**WHAT YOU HAVE TO DO**: Please extend the news report on the Tehran teenager's hospitalization and the claims against Iran's morality police, picking up after its last sentence.

(DOCUMENT EXTRACT Opens)

Hospitalisation of Iranian girl leads to claims against ‘morality police’

Footage of the incident showing a girl being carried off a train by other girls at a metro station
Footage of the incident showed a girl being carried off a train by other girls at a metro station and placed on the platform. Photograph: Tehran Metro

The hospitalisation of a 16-year-old girl in Tehran has led to accusations by a rights group and activists that she was beaten into a coma by Iran’s feared “morality police”, putting the country back on edge a year after mass protests erupted over the treatment of women.

Footage of the incident showed a girl being carried off a train by other girls at a metro station and placed on the platform, where she stays still, apparently unconscious.

According to Hengaw, an exiled human rights organisation, Armita Garawand sustained a “severe physical assault” by the “morality police” for not complying with national rules on the hijab.

State-run media, which published the edited footage, claimed the girl had instead fainted after a drop in blood pressure, leading her to hit the side of the train carriage.

The published footage does not show what happened inside the train, only the girl walking on and then being carried out, apparently by friends. The low quality video does not show clearly what type of head covering, if any, she was wearing.

The government’s official news agency, Fars, published an interview with the girl’s parents, in which they say she was not attacked. The father is recorded as saying: “We have checked all the videos and it has been proven for us that this incident was an accident. We request people to pray for our child’s recovery.”

Iranian authorities have published forced interviews with family members in the past, leading to accusations online that Armita’s parents were coerced into speaking.

A journalist from the reformist newspaper Shargh who had been trying to cover the story by going to the hospital was briefly arrested. Access to the hospital has since been restricted by police.

(DOCUMENT EXTRACT Closes)
(EXTRACTED ENTRIES Opens)

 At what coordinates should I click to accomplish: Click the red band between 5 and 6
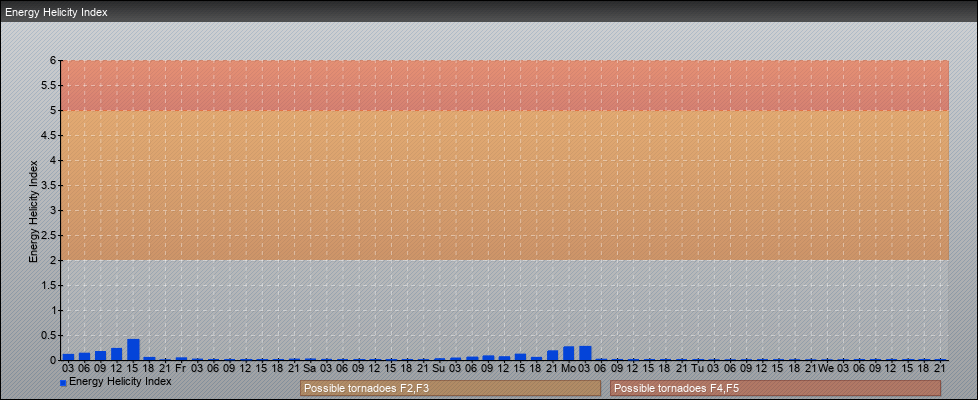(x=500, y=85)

(EXTRACTED ENTRIES Closes)
(EXTRACTED ENTRIES Opens)

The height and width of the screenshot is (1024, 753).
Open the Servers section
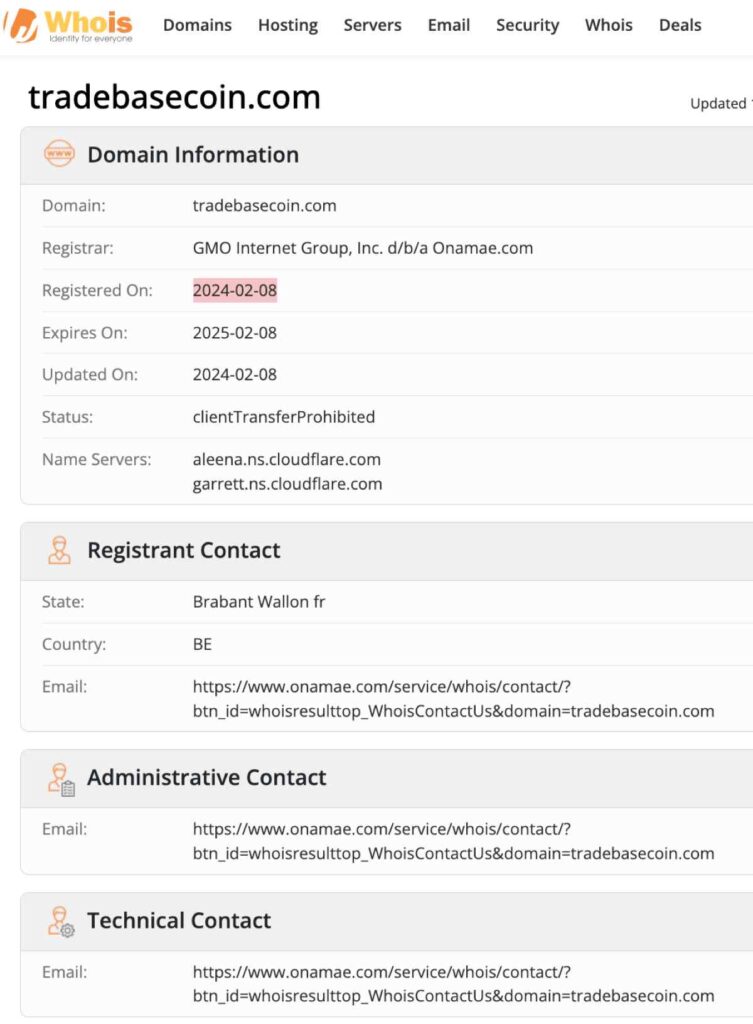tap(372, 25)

(EXTRACTED ENTRIES Closes)

**RESULT OF THE EXERCISE**:
The incident, and the conflicting explanations, have drawn close parallels to the events that preceded the death of a Kurdish woman, Mahsa Amini, who had been arrested for not complying with hijab rules.

Authorities insisted Amini had a neurological disorder that led her to collapse inside a police station. Her family never accepted the explanation for her subsequent death in a coma, and said they had been denied the right to choose the doctor to conduct a postmortem examination.

Since then, Iranian authorities have been trying to re-enforce the compulsory hijab for women, including passing new legislation, but in parts of some cities the requirement is being ignored. Security officers often patrol at train stations in Tehran.

Since Amini’s death the level of state censorship has risen and two of the journalists that reported on Amini’s fate remain in jail, accused of colluding with external powers. Some reformist newspapers have been closed.

On social media it has been claimed that history is repeating itself and that Iranian officials are involved in a fabricated story, similar to the alleged cover-up after Amini’s death. At minimum, the episode underlines the distrust of government officials and state-affiliated media.

The lawyer for Amini, Saleh Nikbakht, is in court facing charges for propaganda against the regime, including for challenging the official forensic accounts of Amini’s death, and for speaking to local and foreign media about Iran.